EXERCISE AIM:
Write out the entries exactly. None of the pictures should appear in the copy.

RAW DATA:
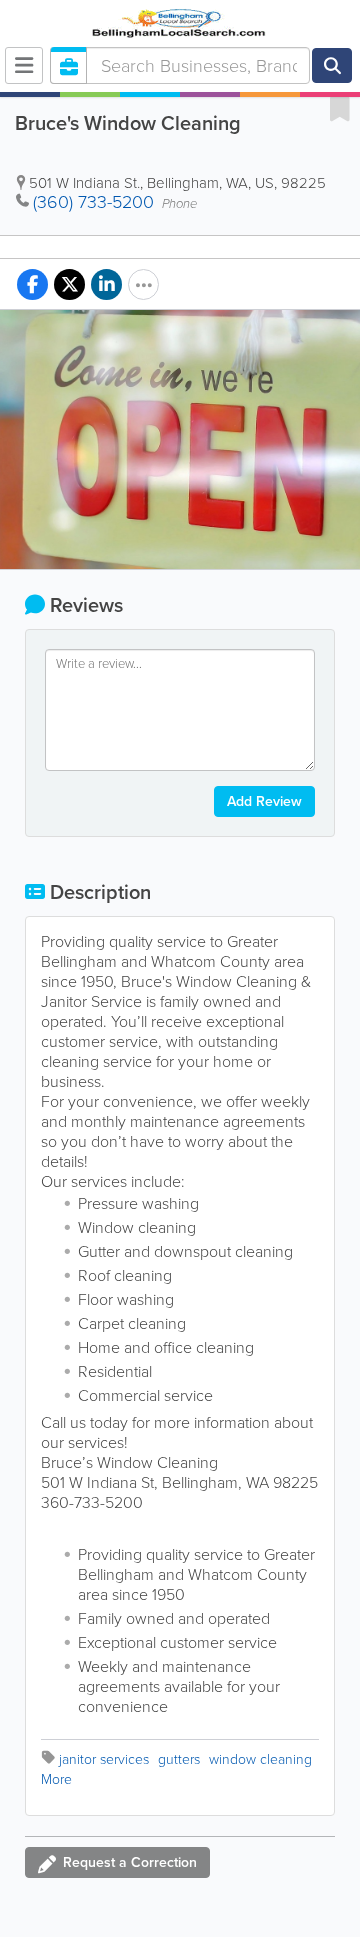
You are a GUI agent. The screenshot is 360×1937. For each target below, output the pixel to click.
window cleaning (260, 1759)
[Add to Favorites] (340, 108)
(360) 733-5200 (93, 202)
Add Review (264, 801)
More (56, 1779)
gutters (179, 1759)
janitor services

TASK RESULT:
You are a GUI agent. The screenshot is 360×1937. For each target below, output the pixel to click.
window cleaning (260, 1759)
[Add to Favorites] (340, 108)
(360) 733-5200 (93, 202)
Add Review (264, 801)
More (56, 1779)
gutters (179, 1759)
janitor services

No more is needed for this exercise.